CO₂ reduction by single copper atom supported on g-C₃N₄ with asymmetrical active sites

Abstract

Electrochemical reduction of CO2 requires catalysts beyond Cu with high activity and selectivity to produce C2 products. Different from many single-atom catalysts that show high performance in obtaining C1 products, Cu supported on carbon nitride (Cu-C3N4) has shown a unique capability to generate C2 products by providing asymmetrical active sites.

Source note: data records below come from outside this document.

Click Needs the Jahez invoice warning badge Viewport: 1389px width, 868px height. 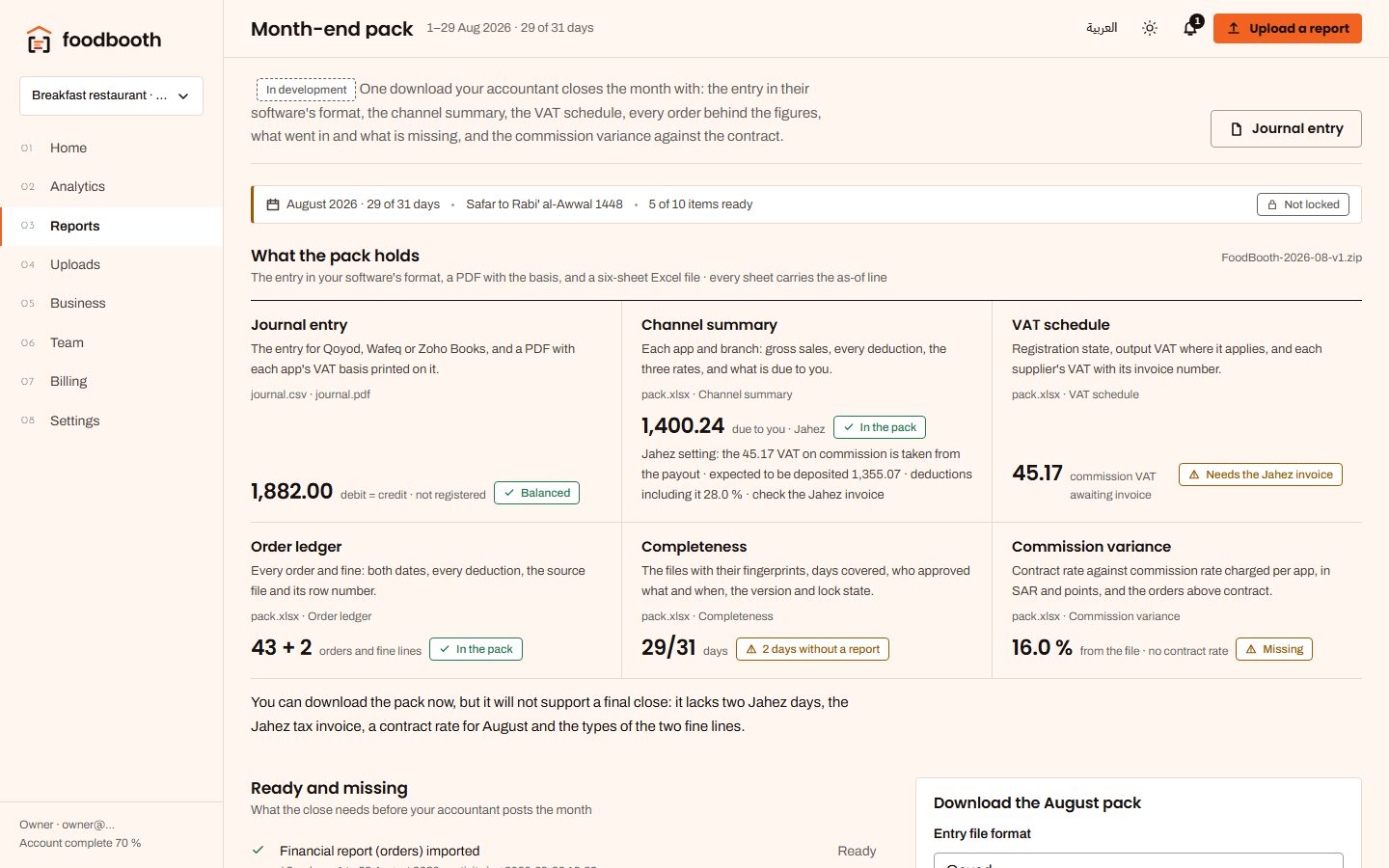[x=1260, y=475]
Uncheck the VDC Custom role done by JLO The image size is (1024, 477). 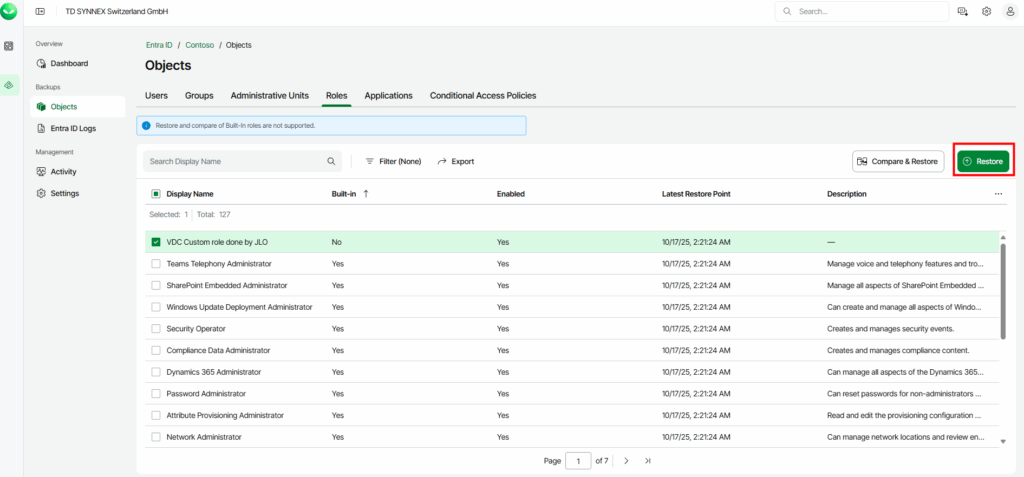point(155,242)
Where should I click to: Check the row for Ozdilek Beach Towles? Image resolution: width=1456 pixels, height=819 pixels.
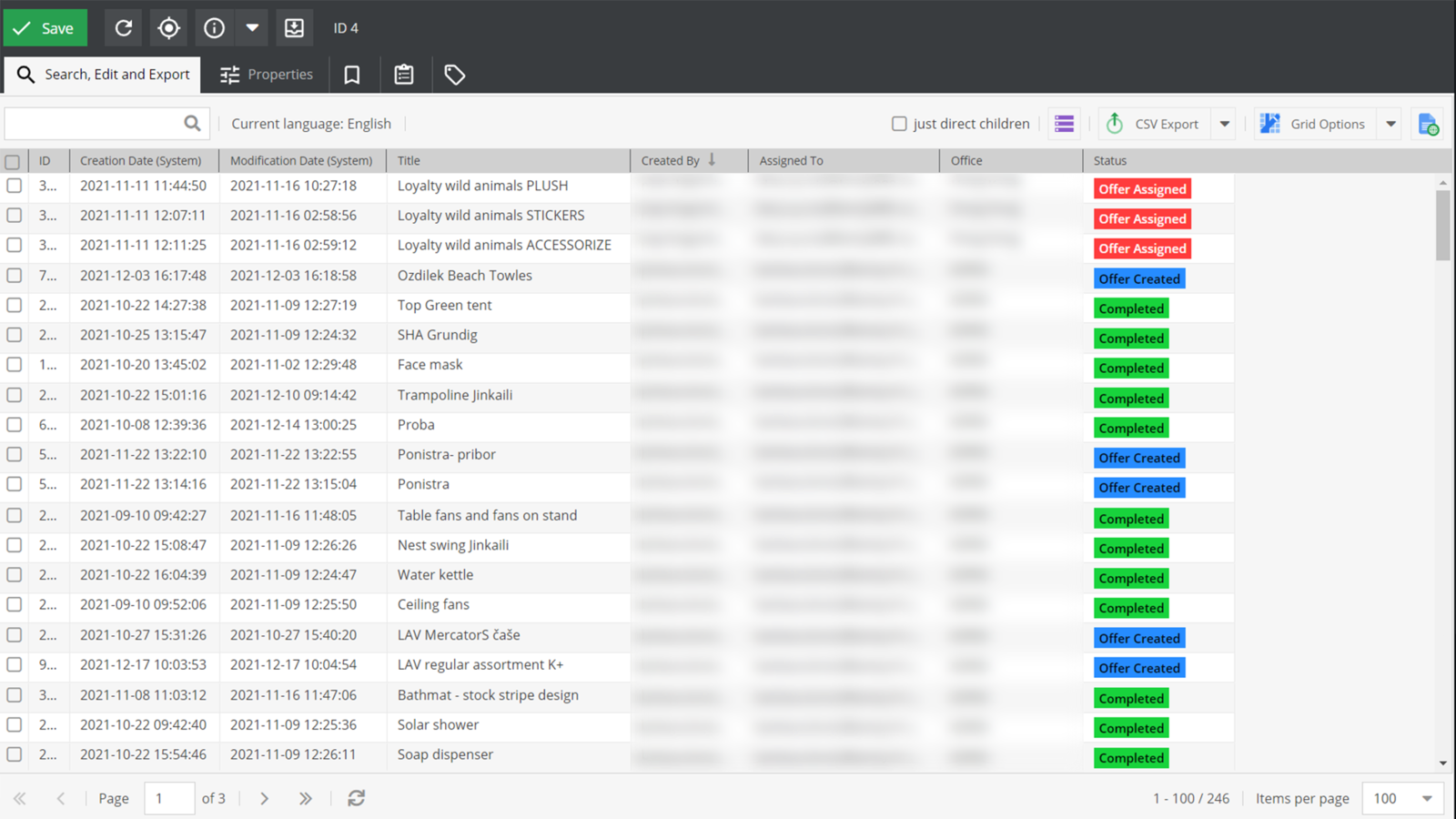[x=14, y=275]
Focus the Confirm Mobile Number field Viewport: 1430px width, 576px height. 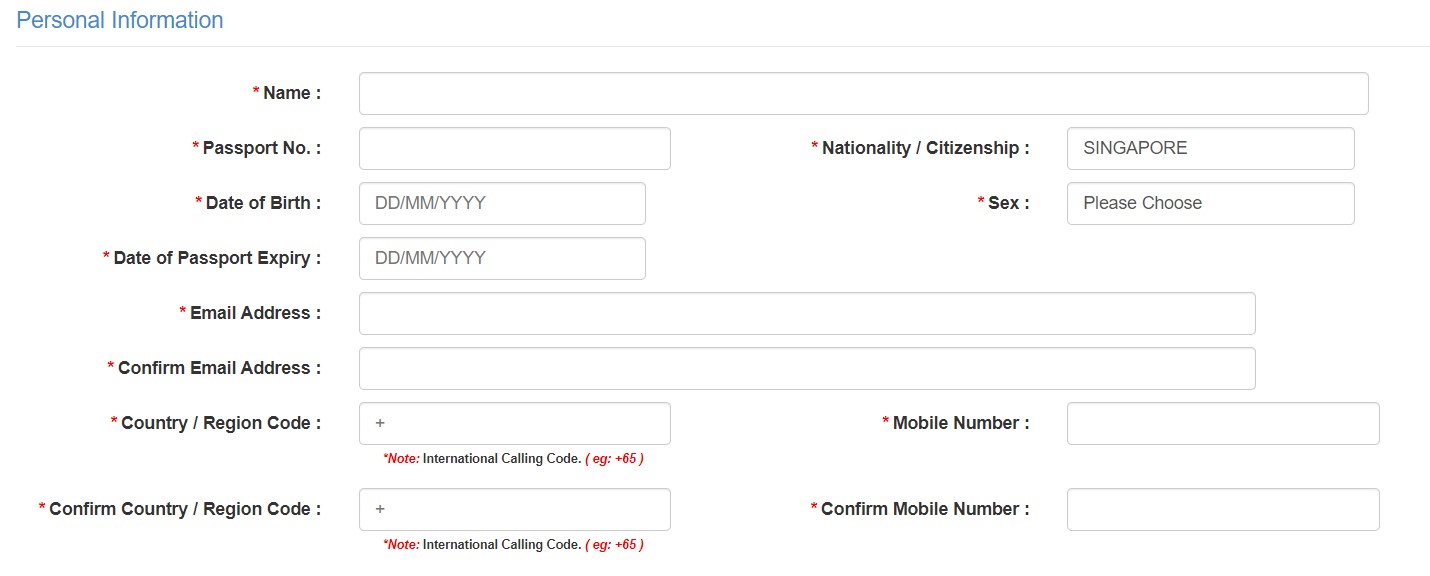tap(1222, 509)
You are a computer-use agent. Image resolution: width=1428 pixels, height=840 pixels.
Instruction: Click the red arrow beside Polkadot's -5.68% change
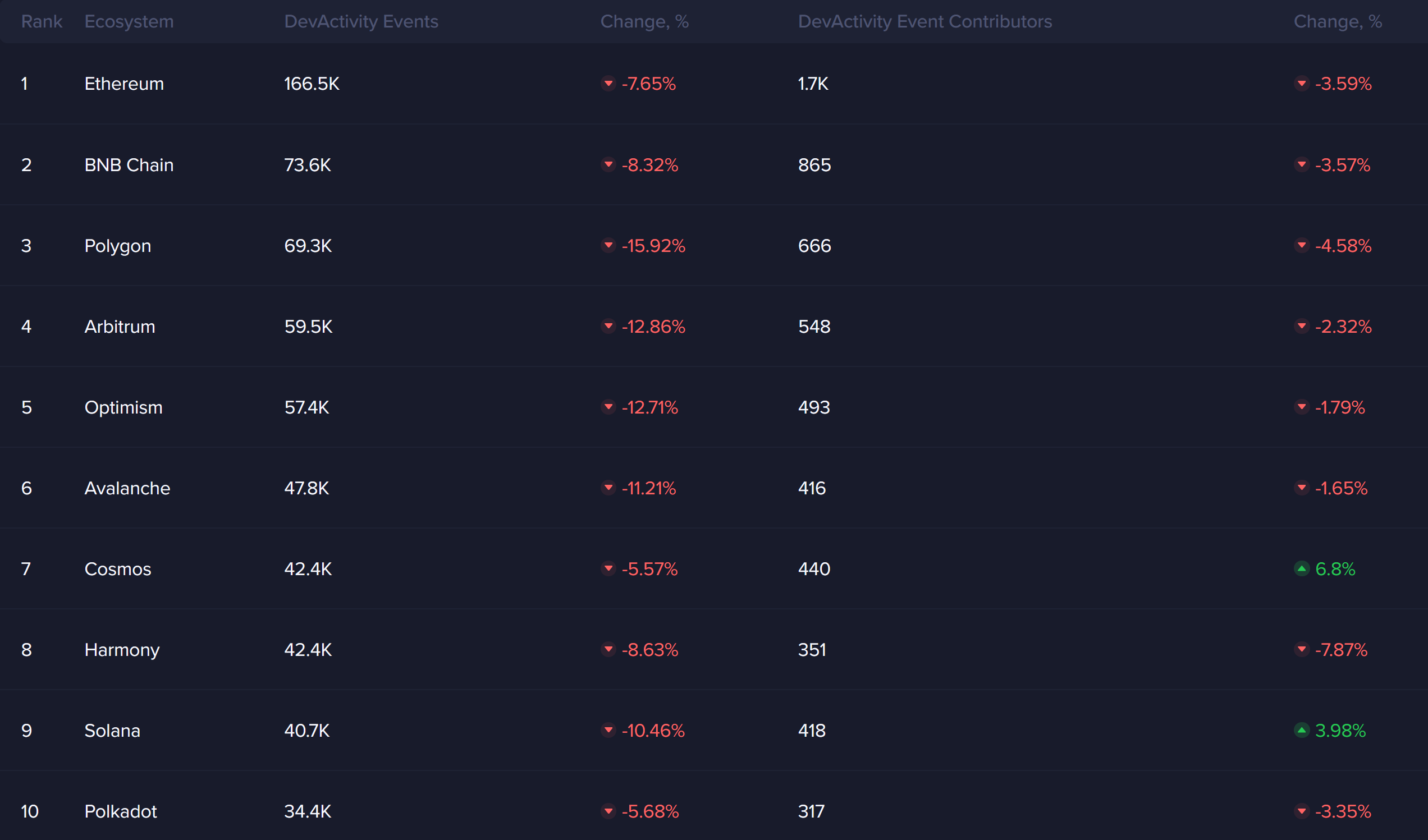pyautogui.click(x=608, y=811)
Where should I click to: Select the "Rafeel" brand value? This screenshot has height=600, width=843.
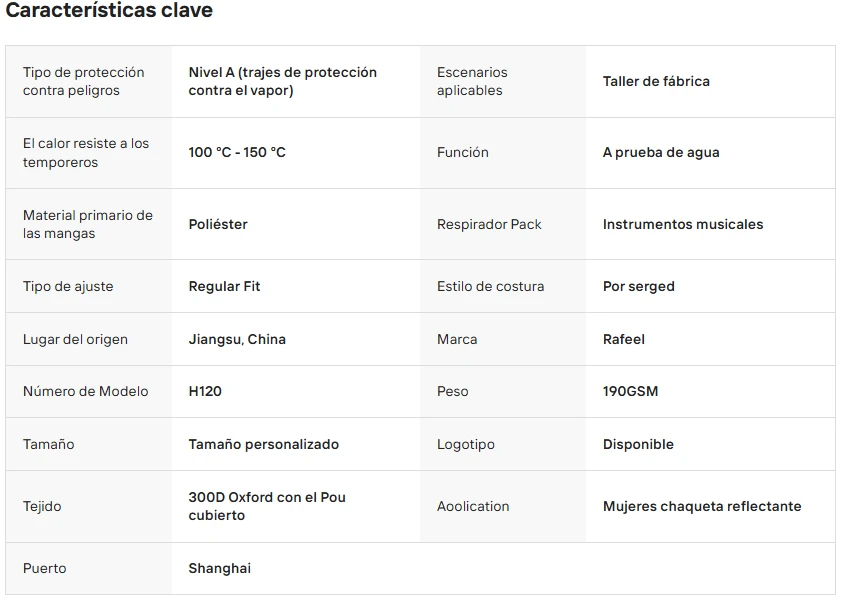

Herein, we study 17 possible pathways and reaction mechanisms of CO2 reduction toward ethylene – a featured C2 product, on Cu-C3N4. The possible reaction intermediates along with different reaction pathways on three active sites of Cu-C3N4 (Cu, C, and N) were obtained by density functional theory (DFT) computations. The most probable reaction pathway toward C2H4 production is 1.08 eV at open circuit conditions, which is benefited by the synergistic effect of both Cu and C active sites. Comparing with other pathways utilizing Cu/N and C/N active sites, the carbon atom provides a perfect settling centre for the first CO2 after reduction by Cu and leaves Cu vacant for the second CO2 reduction. Our study provides reaction mechanism insights for C2 production on Cu-C3N4 and sheds light on designing electrocatalysts with dual active sites.